Create a branch of Audacity.
- Initially an SVN branch, because main repository is SVN and we're better off all on just one type of version control.
- Plan to later move to a Mercurial branch, because eventually we can host that on Google code. (Mercurial is supported under Windows by TortoiseHg, whereas Git is aimed at Linux, so Hg in preference to Git).
- OR don't branch, and just be very careful that the new code is all in a plug-in 'mod-track-panel' with minimal safe #ifdeffed change to the core of Audacity to allow it to hook in.
- OR develop the new code in parallel, and occasionally fold chosen improvements back into Audacity.
Summary of Current State
updated June 2014
- SVN now has mod-null, mod-nyq-bench, mod-script-pipe and mod-track-panel projects under the lib-src subdirectory. The ability to patch into Audacity from a plug-in with minimal disturbance to the core Audacity code is established. However mod-track-panel isn't using any of the other new code. It's still the 'old' tracks there. It's just proving the feasibility of replacement track panel plug in.
- Progress (v1): Experiments have been done, but not checked in, with using antigrain to allow continuous zoom of the ruler rather than only zooming in steps.
- Progress (v2): The v1 version of this established that rulers drawn this way were fast and looked great. v1 has been completely superseded now by v2, and v2 is shown in the screenshots.
- Progress (v1): Experiments with a more generic drawing framework have highlighted a problem that comes with generic code. The generic code uses void* pointers, to avoid a lot of repetitive code - with the downside that the debugger then does not know what it is dealing with. That's too important an issue for maintainability. The critical issue is in an application created stack object. Whilst it leads to small efficiency loss, a stack of pointers to objects rather than a stack of objects could be used instead. The speed loss is minuscule if we make leaf routines process lists rather than individual items.
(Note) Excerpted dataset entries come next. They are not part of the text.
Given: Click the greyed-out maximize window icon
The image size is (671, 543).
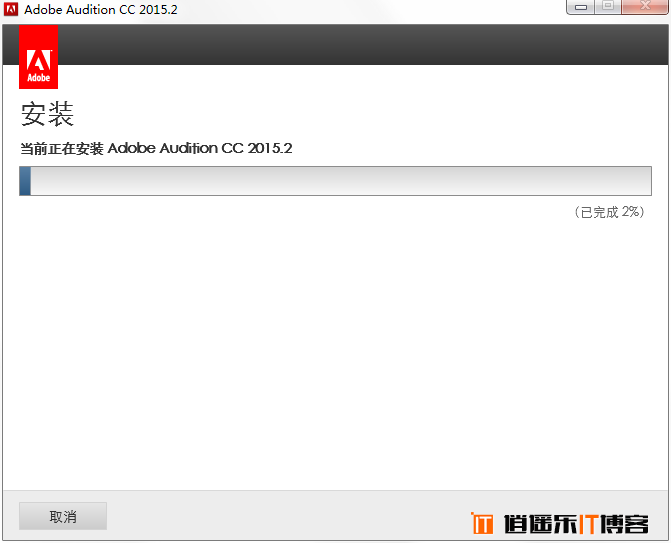Looking at the screenshot, I should click(608, 6).
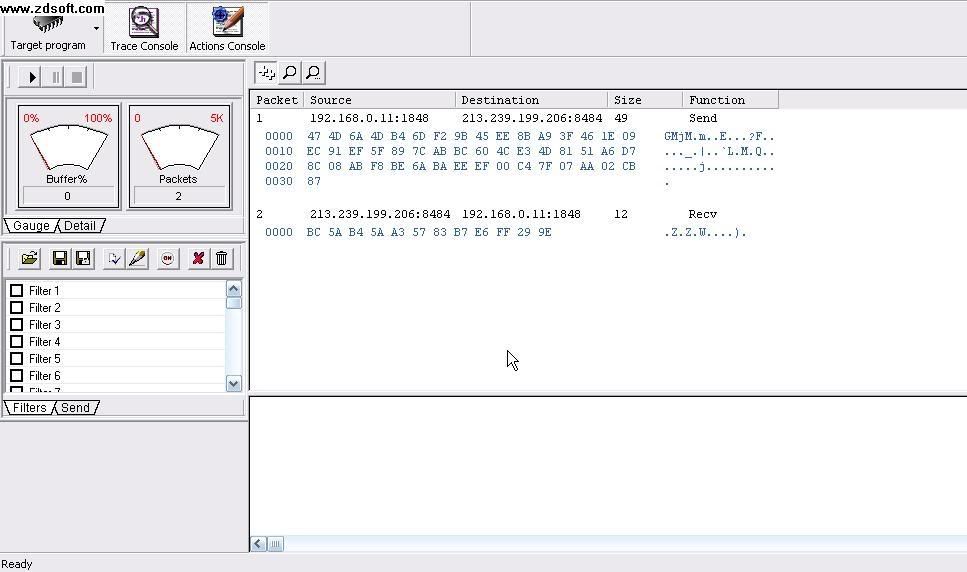Click the first magnifier search icon
Image resolution: width=967 pixels, height=572 pixels.
[x=290, y=73]
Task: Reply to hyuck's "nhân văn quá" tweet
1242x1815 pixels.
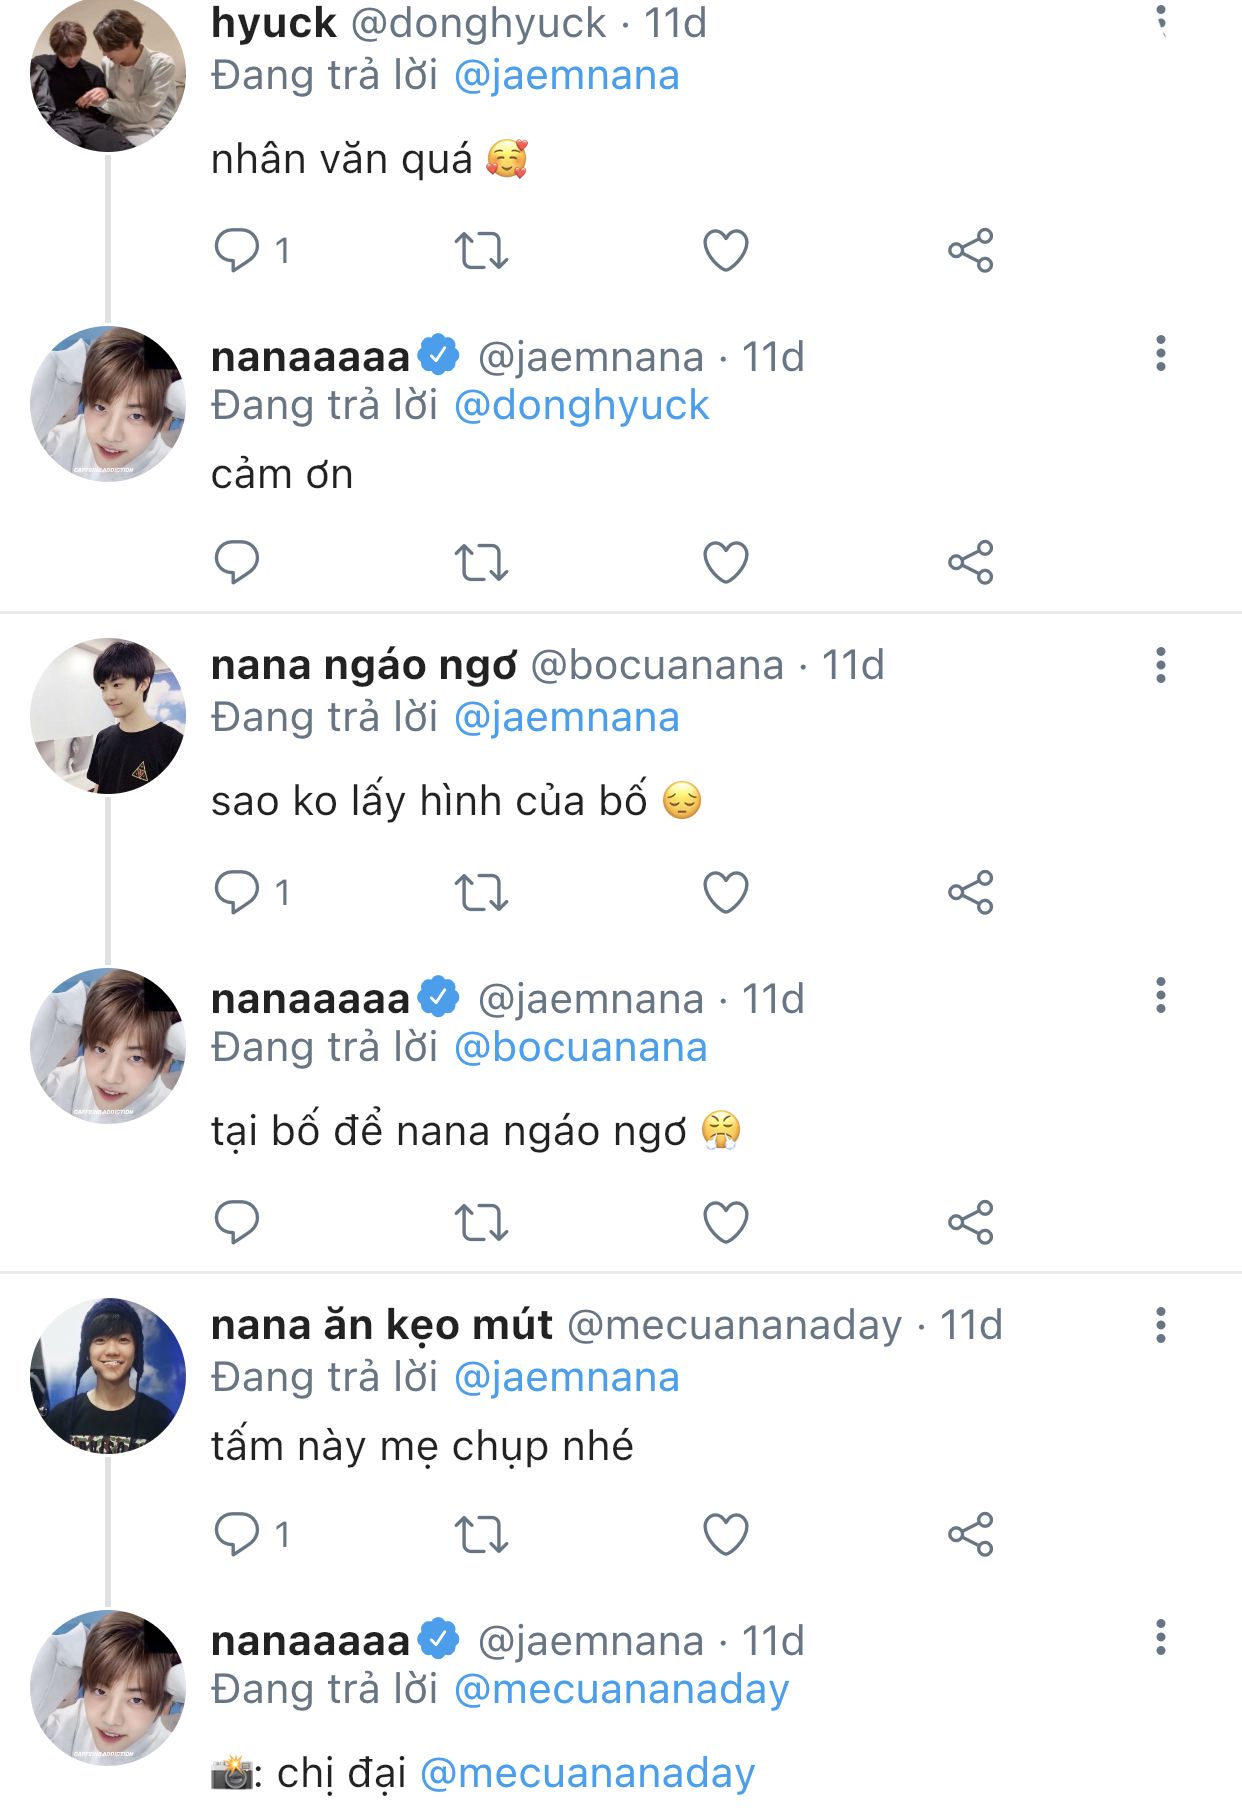Action: pos(237,250)
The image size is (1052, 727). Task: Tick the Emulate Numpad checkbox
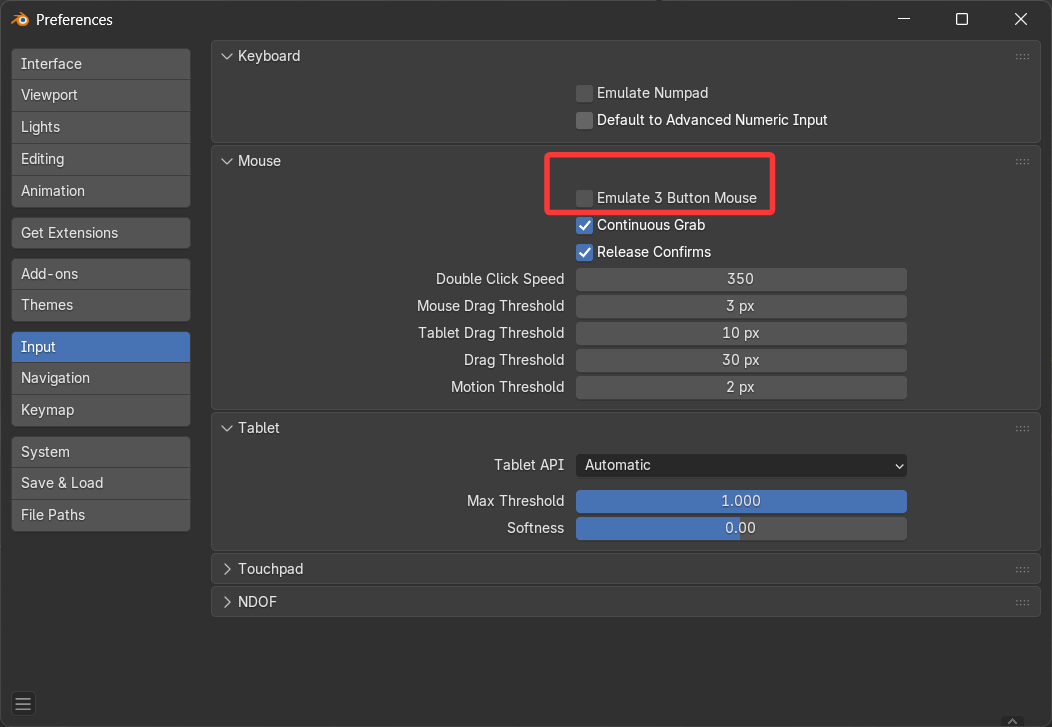(585, 93)
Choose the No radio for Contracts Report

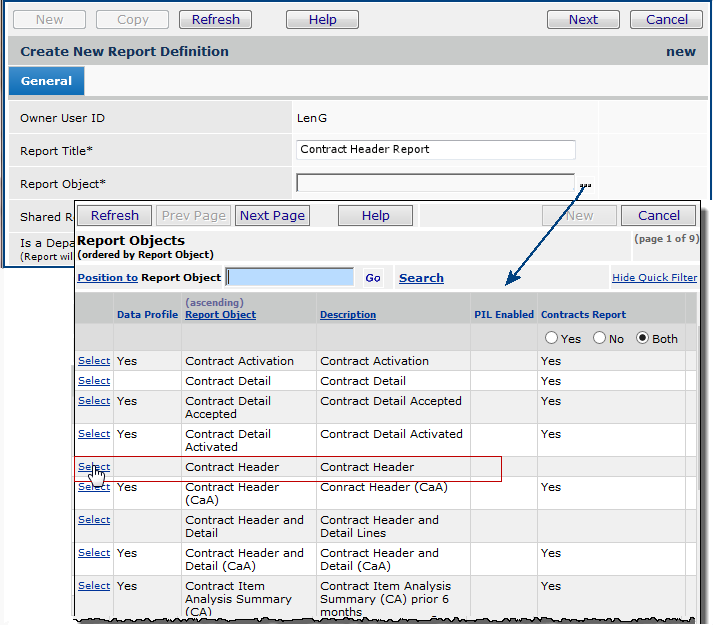600,339
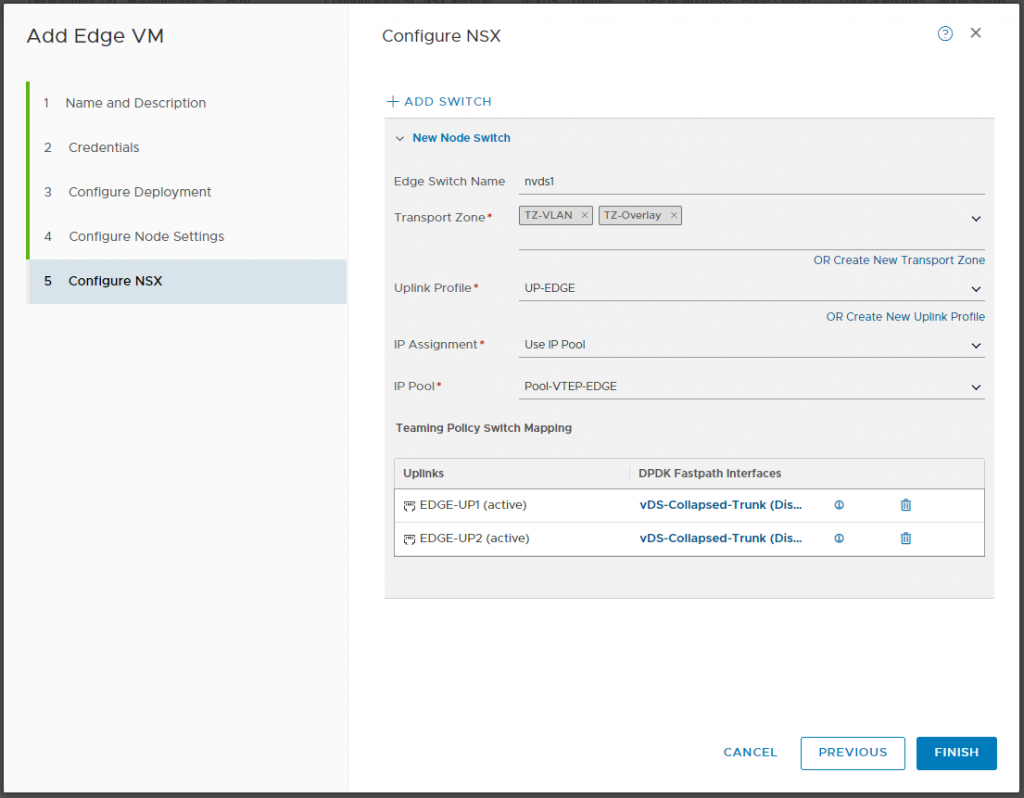Viewport: 1024px width, 798px height.
Task: Open the IP Pool dropdown
Action: [976, 387]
- Progress (v2): The updated experiments are using a different solution. All the objects are derived from Track, and we use the actual program stack rather than a custom homebrew drawing stack. The debugger plays well with this, and shows us the actual derived classes. An additional trick now being used is to use a python module, cogapp, which ia a code generator, to generate strongly-typed code that is rather repetitive that would otherwise need void pointers. This works better than using templates as the code is much more readable.